[Text excerpt]
· · ·
Lucas Gonze lucas.gonze at gmail.com
Tue Sep 10 13:56:57 PDT 2013


The "other pressure" you mention is just what I was thinking of.

On the one hand there is a threat. "Cooperate with NSA or DOD won't
consider your bids." On the other hand there is an offer. "Cooperate with
NSA and DOD will favor your bids."

About the cash payments, operational costs are a small part of business
logic. A company on the scale of Google doesn't enter cash businesses like
this. If the NSA offers to pay a hundred bucks for a few thousand items a
year, it's not meaningful in comparison to costs for lawyering, real
estate, management, etc.
· · ·
[Stored rows]
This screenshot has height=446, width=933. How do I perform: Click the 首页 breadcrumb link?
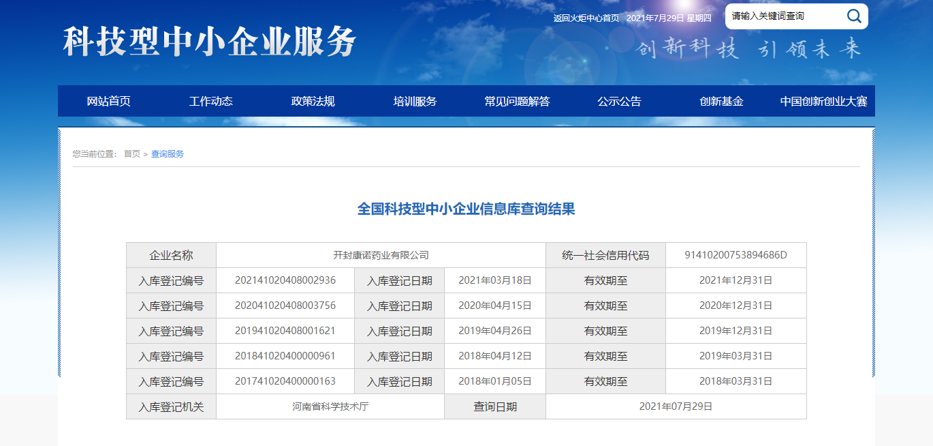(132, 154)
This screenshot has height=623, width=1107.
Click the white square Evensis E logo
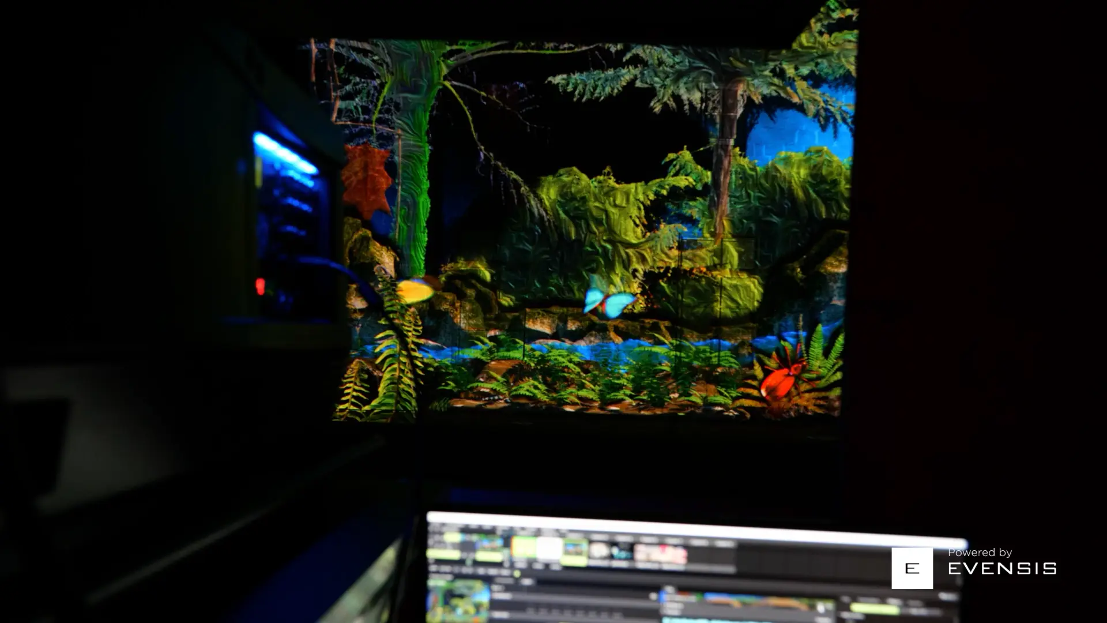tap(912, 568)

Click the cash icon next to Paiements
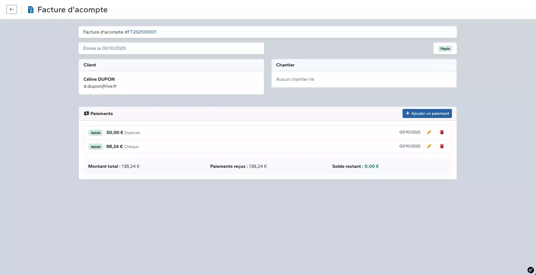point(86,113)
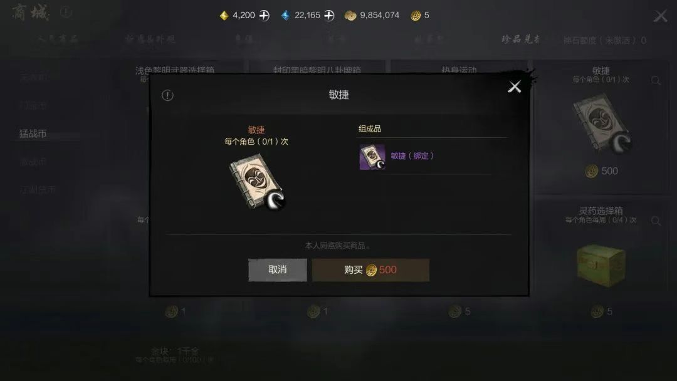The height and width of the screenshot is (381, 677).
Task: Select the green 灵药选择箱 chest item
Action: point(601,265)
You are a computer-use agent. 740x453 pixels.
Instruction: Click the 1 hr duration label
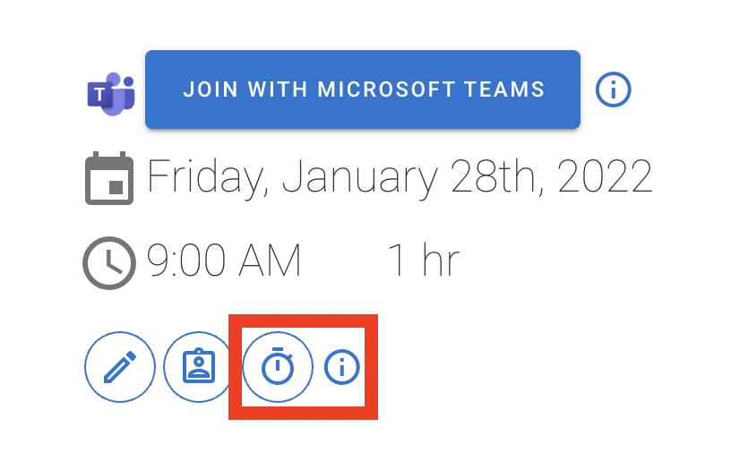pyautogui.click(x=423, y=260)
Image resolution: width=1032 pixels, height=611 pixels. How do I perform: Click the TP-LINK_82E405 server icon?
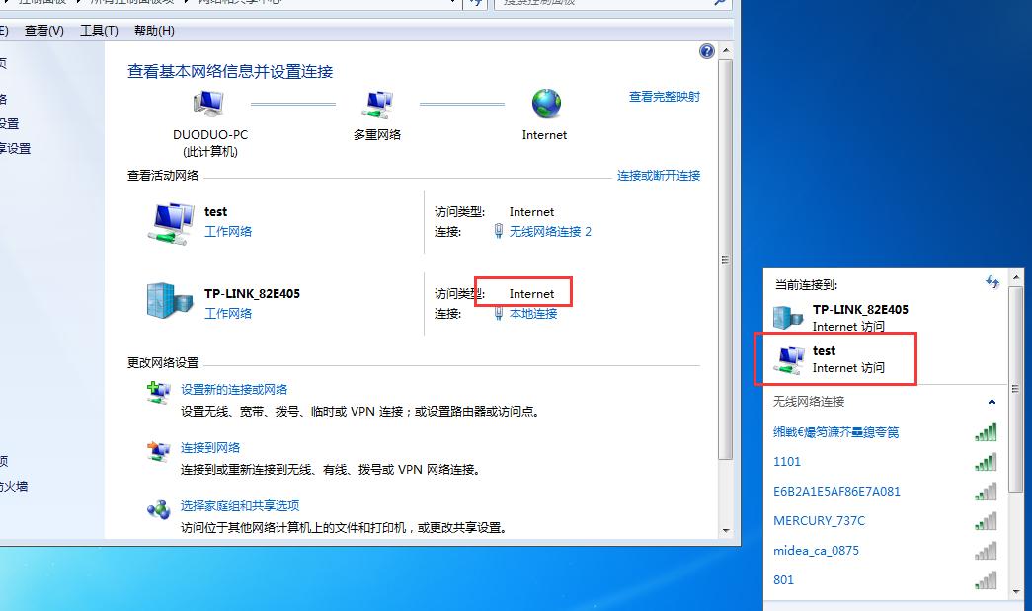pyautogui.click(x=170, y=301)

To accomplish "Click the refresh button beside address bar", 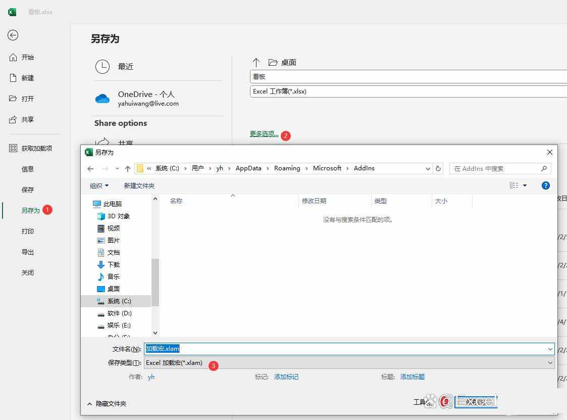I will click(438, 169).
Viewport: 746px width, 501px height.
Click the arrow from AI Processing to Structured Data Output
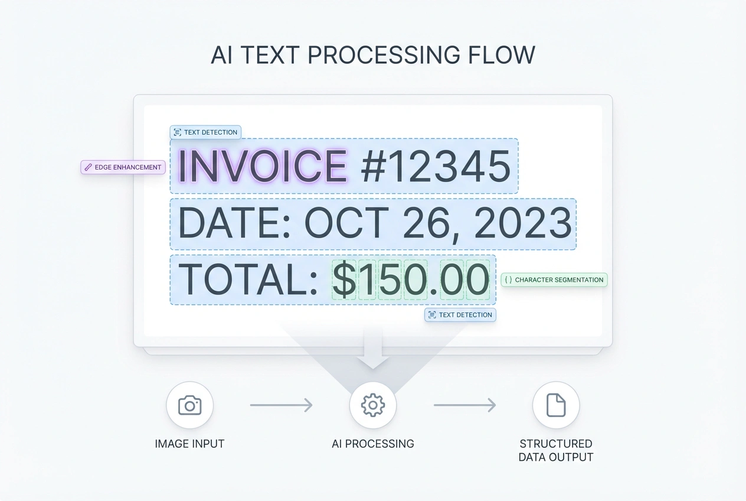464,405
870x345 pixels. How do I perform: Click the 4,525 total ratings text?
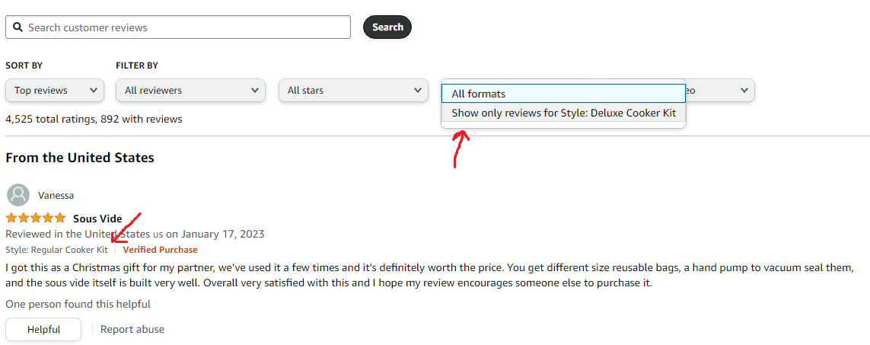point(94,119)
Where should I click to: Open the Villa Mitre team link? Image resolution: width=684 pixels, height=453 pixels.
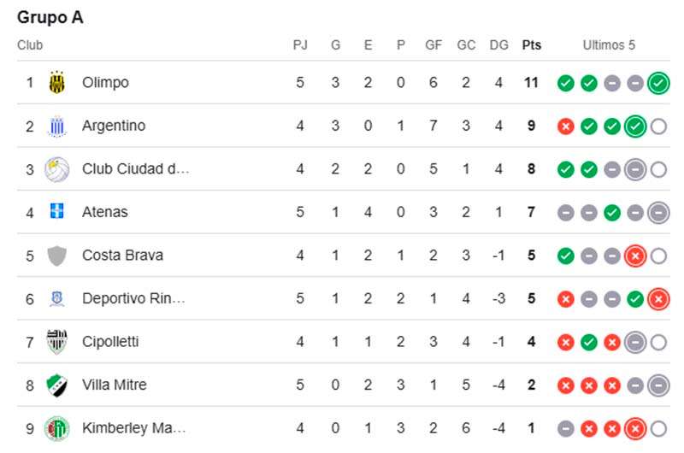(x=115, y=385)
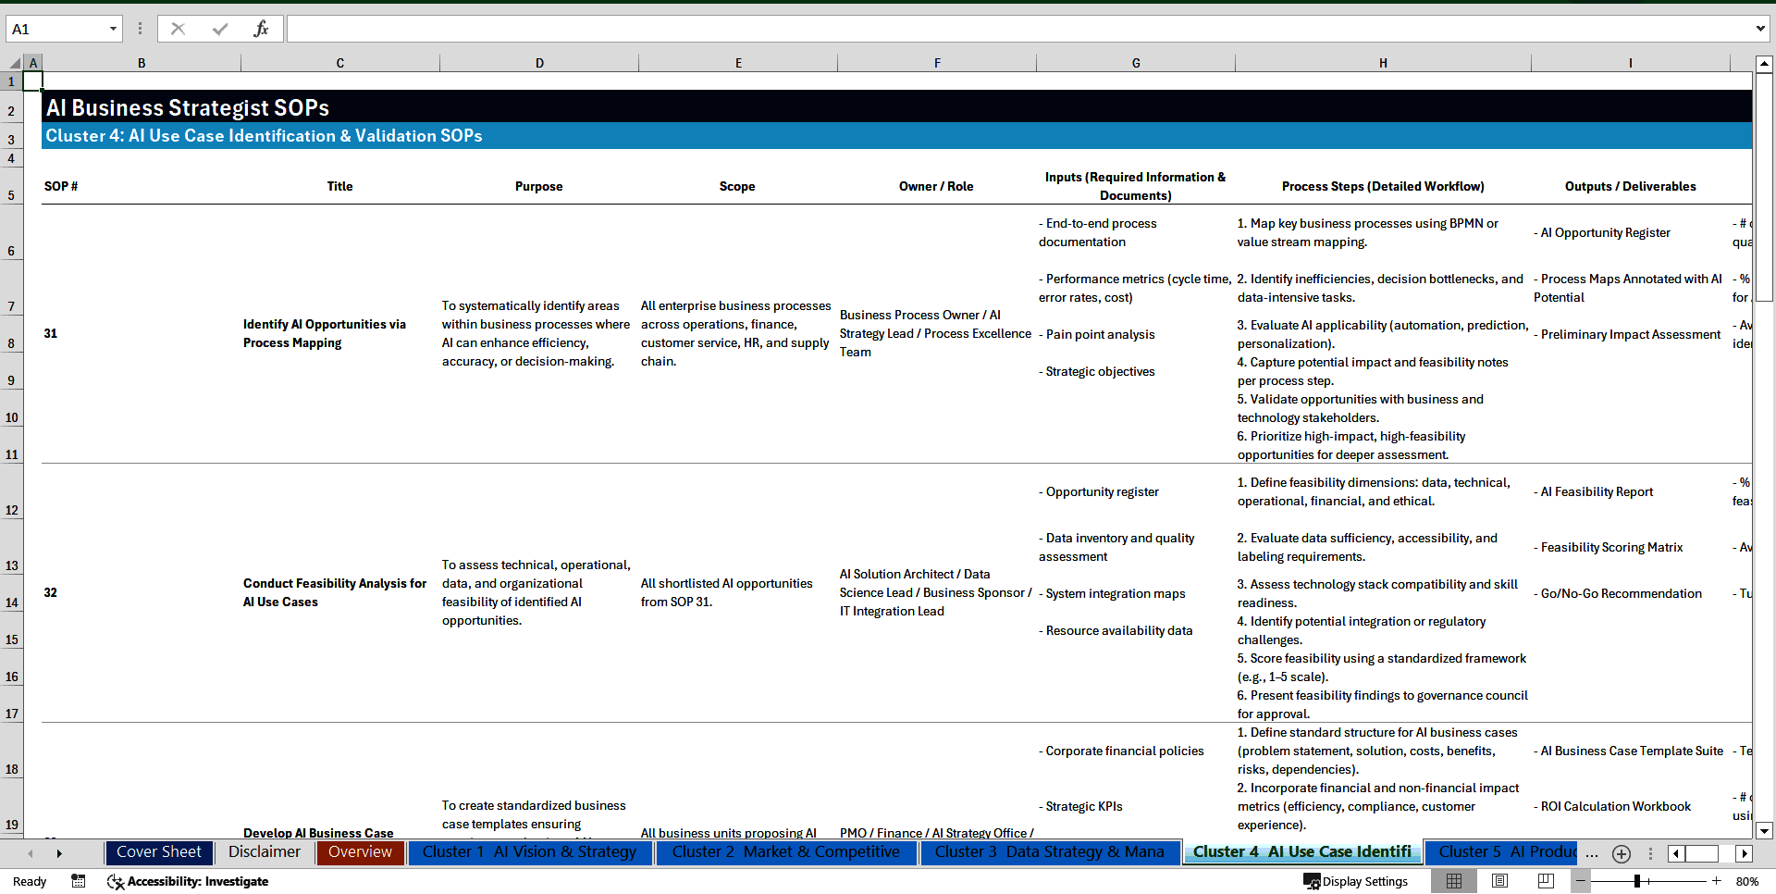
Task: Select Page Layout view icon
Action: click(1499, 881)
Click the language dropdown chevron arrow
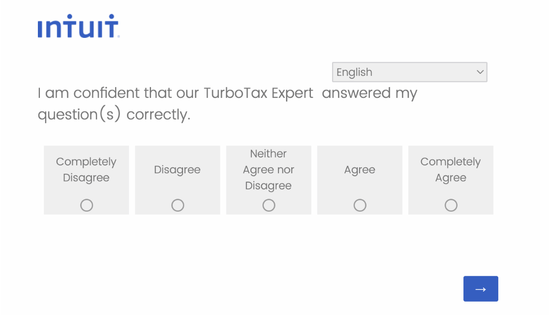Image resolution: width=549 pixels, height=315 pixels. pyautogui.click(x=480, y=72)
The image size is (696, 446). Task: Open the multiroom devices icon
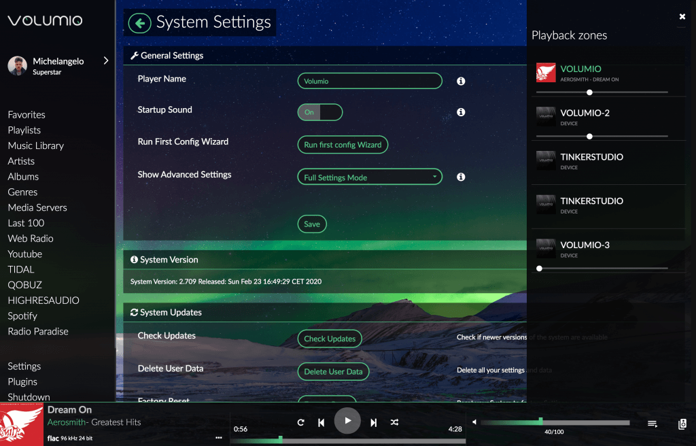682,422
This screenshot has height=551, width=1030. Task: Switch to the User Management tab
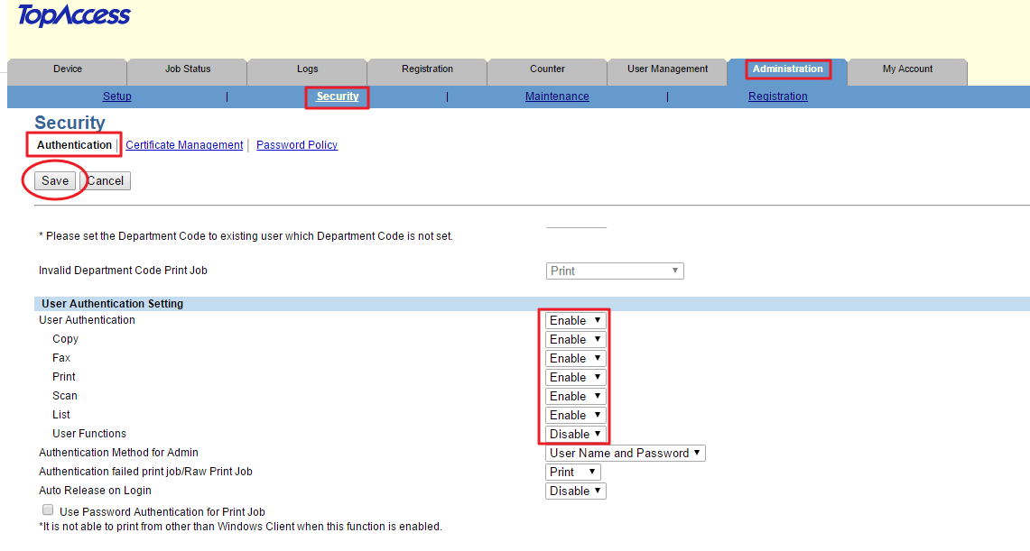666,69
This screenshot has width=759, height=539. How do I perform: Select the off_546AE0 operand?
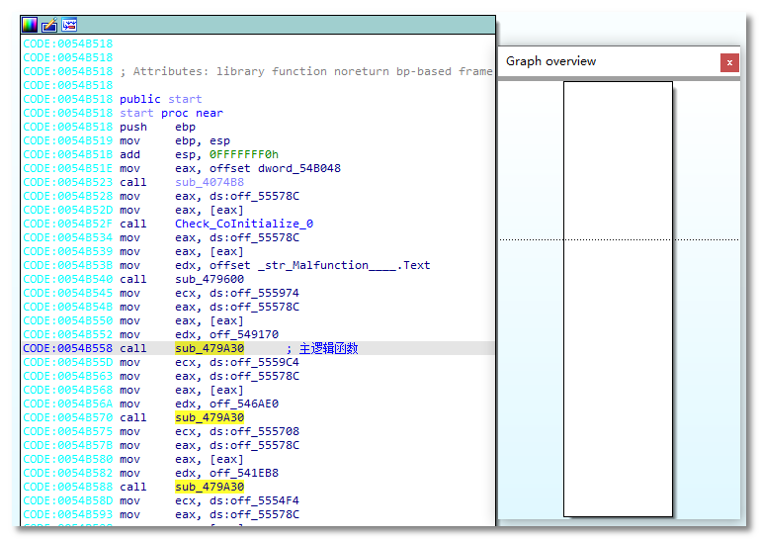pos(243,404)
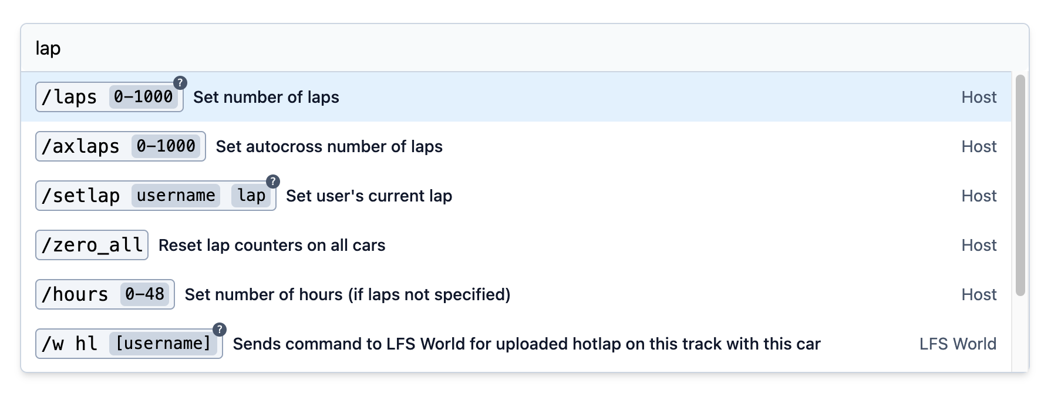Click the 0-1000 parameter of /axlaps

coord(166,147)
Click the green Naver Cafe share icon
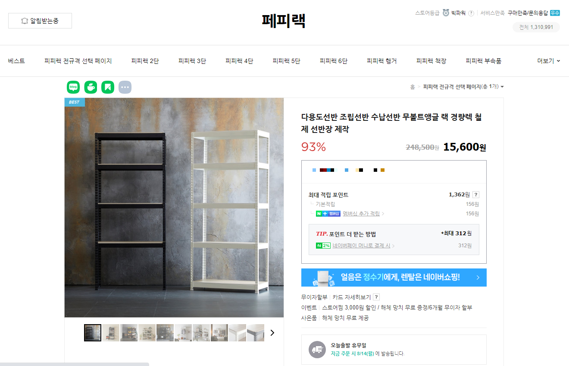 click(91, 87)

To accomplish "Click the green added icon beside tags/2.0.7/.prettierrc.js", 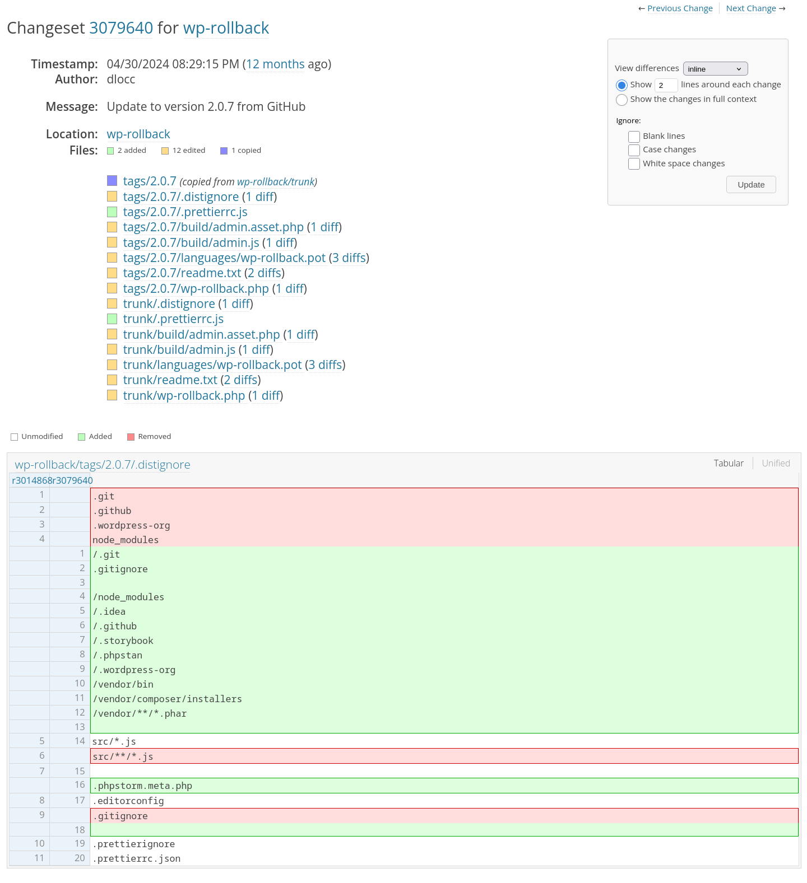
· · ·
[Task requirements]
a - In the email about NSA pressure on companies:
(i) Who wrote the email?
(ii) According to the threat it quotes, what will DOD not do if a company fails to cooperate with NSA?
(iii) Which costs does it name as dwarfing a payment of a hundred bucks?
b - Could you write the next part of the email about NSA pressure on companies, picking up right after its last sentence?

[The answers]
a -
(i) Lucas Gonze
(ii) Consider the company's bids
(iii) Lawyering, real estate and management

b -
On Tue, Sep 10, 2013 at 1:51 PM, Kyle Maxwell <kylem at xwell.org> wrote:

> In general, as has been well documented, the telcos and other firms
> charge the government for data records. While possibly distasteful
> ("they're making money off of giving our data to the gov!"), it makes
> sense from an operational point of view: there are real, concrete
> costs associated with storing, retrieving, and providing those data to
> "valid" requests, not to mention the process of handling sensitive
> requests in the first place. So I'm not sure the counter approach
> ("provide it to us for free") is a good idea, either.
>
> That said, you do have all sorts of other pressure. Imagine a company
> that does a lot of federal work being told that all their contracts
> would have to be reviewed if they don't cooperate: the loss of a
> significant (read: material) amount of revenue is a serious motivator
> for profit-driven entities. It can get nastier from there:
> investigations, regulatory filings, etc. They have lots of leverage to
> apply to private organizations, even large powerful ones.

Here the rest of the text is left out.